The Daily Star  April 09, 2020

Demand for the device will only increase in the coming days

As the number of Covid-19 patients increases every day in the country, with 20 deaths and 218 confirmed cases reported by the IEDCR as of yesterday, the government just has no other option but to be well-prepared to cope with the situation that may arise in the coming days. The global trend of the disease tells us that we have reasons to worry. At a time when the richest and most powerful countries of the world are struggling to provide the necessary support and medical treatment to their patients, it is totally understandable what the situation would be like in Bangladesh, with its weak health system, if the outbreak takes on a more severe form.

Bangladesh does not have the sufficient number of test kits and personal protective equipment (PPE) right now without which providing treatment to the Covid-19 patients is not possible. What is also worrying is that the country does not have enough ventilator machines to provide respiratory support to the critically ill Covid-19 patients. Reportedly, there are 1,769 ventilators in Bangladesh at this moment (some are in the pipeline), which means an average of one ventilator available for every 93,273 persons. Also, most of the country’s intensive care beds and ventilators are installed at hospitals in major cities, mostly in Dhaka, meaning that people from remote communities will not be able to access those when they will need them. Also, not all the hospitals with ventilators are providing Covid-19 treatment. Just imagine what would happen to the one million Rohingya refugees living in cramped conditions, if there is an outbreak in the camps. According to Save the Children, the acute scarcity of ventilators in Cox’s Bazar district, where around 3.3 million people live, means that lives will be lost when Covid-19 starts to spread more widely in the community.

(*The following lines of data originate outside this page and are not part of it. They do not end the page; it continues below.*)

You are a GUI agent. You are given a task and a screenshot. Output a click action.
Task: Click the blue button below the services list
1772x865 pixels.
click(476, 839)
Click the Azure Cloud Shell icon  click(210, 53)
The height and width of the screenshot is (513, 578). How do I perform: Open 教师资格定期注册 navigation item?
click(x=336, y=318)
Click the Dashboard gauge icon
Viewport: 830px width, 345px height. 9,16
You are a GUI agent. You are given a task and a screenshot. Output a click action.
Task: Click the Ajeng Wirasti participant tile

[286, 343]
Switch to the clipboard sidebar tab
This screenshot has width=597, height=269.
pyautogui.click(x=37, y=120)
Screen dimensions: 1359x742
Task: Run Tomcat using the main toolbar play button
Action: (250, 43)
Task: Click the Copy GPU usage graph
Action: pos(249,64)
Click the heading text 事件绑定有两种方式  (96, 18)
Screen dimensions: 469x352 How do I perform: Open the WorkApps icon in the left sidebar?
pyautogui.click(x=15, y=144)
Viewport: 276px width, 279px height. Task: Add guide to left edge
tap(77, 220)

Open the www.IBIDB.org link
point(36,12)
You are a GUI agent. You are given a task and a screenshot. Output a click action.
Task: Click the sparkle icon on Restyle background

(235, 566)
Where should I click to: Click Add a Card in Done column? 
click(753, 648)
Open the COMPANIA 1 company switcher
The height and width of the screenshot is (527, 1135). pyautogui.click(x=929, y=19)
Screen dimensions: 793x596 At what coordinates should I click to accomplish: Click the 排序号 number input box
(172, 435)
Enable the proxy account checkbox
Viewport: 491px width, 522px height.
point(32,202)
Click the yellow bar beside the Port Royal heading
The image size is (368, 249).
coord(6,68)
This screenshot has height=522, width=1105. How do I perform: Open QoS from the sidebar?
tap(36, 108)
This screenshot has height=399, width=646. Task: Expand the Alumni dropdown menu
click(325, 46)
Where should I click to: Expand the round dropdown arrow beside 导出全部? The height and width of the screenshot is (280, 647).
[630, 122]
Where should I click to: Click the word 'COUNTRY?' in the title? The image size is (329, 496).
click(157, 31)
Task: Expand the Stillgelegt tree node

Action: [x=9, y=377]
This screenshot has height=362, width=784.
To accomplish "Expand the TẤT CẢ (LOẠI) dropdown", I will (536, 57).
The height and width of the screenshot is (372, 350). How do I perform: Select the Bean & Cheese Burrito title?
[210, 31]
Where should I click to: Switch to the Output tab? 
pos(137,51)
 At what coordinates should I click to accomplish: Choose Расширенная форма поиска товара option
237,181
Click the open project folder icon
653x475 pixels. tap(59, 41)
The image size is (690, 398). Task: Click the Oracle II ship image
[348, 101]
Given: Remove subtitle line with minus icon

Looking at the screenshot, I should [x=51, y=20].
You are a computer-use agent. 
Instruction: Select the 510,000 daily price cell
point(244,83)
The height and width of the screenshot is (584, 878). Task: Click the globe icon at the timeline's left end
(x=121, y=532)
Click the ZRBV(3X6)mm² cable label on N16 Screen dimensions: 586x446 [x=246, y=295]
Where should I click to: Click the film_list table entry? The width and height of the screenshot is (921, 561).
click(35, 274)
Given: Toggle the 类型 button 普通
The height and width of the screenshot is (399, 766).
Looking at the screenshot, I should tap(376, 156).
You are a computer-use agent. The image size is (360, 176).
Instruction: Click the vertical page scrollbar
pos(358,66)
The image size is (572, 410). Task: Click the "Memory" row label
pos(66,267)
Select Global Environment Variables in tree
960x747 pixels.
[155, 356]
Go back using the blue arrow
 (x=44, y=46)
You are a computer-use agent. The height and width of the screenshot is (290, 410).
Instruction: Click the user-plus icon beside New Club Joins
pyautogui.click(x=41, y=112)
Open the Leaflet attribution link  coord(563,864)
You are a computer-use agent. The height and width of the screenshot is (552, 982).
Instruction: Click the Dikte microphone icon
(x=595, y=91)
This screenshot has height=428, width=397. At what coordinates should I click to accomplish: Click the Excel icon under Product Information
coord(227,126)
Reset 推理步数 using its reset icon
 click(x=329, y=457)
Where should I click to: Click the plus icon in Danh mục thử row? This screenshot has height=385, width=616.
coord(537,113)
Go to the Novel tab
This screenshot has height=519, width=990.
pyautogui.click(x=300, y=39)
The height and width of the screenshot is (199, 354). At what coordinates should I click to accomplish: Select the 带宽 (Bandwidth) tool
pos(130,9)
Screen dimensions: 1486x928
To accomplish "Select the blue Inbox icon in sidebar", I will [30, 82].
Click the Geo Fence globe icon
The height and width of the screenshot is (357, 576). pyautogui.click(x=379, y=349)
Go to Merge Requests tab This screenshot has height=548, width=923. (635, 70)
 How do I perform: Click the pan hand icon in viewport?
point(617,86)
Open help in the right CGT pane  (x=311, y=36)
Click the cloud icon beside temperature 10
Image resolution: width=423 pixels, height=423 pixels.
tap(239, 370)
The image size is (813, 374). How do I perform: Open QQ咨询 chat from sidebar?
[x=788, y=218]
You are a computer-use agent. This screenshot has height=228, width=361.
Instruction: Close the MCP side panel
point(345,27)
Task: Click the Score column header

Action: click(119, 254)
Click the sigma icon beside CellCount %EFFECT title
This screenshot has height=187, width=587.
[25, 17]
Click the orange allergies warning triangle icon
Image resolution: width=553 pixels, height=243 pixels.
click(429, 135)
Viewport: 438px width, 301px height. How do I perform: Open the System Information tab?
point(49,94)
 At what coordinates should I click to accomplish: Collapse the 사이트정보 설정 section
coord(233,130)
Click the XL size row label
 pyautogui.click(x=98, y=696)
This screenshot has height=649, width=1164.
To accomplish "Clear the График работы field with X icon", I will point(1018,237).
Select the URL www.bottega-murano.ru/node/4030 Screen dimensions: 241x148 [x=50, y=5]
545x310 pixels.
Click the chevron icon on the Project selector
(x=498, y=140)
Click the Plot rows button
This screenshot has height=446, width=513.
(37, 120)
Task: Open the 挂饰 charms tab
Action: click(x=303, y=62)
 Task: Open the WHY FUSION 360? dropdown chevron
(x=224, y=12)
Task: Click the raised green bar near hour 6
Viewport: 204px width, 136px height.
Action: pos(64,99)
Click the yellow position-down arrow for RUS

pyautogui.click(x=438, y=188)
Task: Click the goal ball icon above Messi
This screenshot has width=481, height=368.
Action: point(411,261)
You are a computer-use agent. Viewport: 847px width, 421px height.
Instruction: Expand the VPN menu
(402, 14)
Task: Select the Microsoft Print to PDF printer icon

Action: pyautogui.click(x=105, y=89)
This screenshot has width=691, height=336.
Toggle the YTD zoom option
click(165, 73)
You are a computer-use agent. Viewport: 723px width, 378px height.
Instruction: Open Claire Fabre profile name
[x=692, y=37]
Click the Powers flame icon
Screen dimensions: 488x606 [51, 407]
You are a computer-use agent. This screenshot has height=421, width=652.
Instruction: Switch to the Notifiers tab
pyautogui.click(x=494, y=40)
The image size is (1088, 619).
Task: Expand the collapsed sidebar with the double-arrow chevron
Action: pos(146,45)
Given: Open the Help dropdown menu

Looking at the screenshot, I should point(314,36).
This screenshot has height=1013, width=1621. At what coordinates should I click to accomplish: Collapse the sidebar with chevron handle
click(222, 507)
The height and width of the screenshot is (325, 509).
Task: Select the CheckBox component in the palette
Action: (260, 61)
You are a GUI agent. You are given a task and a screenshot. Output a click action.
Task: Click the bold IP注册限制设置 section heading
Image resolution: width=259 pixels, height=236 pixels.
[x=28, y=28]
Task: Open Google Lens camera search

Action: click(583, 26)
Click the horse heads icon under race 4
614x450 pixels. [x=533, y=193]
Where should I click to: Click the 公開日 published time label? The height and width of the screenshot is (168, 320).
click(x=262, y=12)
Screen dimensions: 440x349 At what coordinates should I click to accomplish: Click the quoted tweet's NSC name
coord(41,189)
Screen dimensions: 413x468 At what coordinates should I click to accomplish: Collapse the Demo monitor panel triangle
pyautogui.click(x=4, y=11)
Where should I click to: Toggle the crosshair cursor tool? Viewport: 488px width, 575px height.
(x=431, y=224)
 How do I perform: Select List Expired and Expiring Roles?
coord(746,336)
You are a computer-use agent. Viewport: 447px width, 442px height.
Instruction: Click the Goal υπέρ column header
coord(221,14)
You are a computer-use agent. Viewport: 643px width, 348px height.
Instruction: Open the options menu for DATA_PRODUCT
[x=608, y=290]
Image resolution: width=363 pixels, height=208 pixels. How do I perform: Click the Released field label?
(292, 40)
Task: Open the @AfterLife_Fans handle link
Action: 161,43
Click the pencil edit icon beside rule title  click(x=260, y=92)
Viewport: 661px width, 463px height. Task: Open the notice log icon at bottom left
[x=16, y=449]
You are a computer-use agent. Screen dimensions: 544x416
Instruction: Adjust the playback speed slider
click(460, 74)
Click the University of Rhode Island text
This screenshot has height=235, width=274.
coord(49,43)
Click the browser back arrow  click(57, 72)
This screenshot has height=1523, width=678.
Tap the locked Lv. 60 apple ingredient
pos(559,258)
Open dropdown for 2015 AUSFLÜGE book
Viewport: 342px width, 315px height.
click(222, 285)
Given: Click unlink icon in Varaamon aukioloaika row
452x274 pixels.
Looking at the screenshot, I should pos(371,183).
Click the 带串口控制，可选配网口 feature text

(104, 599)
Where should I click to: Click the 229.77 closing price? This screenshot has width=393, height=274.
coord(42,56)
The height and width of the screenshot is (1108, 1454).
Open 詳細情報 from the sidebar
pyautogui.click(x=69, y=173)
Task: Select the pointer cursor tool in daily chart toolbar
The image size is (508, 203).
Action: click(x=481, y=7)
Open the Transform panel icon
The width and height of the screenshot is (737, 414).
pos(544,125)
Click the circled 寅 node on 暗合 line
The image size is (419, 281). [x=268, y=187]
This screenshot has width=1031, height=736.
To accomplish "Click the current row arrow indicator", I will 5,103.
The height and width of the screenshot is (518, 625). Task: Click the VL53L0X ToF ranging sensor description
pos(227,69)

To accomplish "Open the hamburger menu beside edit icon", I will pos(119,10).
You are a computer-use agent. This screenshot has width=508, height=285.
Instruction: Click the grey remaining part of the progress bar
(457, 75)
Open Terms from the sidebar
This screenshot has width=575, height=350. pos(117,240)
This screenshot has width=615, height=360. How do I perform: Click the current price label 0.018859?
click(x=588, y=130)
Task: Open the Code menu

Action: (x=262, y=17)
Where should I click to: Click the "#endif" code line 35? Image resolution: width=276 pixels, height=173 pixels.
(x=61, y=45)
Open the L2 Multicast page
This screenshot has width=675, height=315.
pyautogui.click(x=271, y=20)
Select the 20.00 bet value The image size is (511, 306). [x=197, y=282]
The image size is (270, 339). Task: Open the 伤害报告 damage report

Therefore, apart from importing test kits and PPEs, another challenge for the government right now is securing ventilators needed to treat the critically ill patients. It’s encouraging to learn about the initiative taken by the local tech giant Walton to manufacture ventilators. We hope they will soon start producing and marketing these life-saving devices. However, we also need to import ventilators on an urgent basis given the deteriorating Covid-19 situation in the country. One of the options available to Bangladesh is to bring in the device from China, where the number of Covid-19 cases has dropped, while other options should also be explored. In addition, the government needs to seek international assistance and engage the public and private sectors urgently to secure as many ventilators as possible for Covid-19 patients.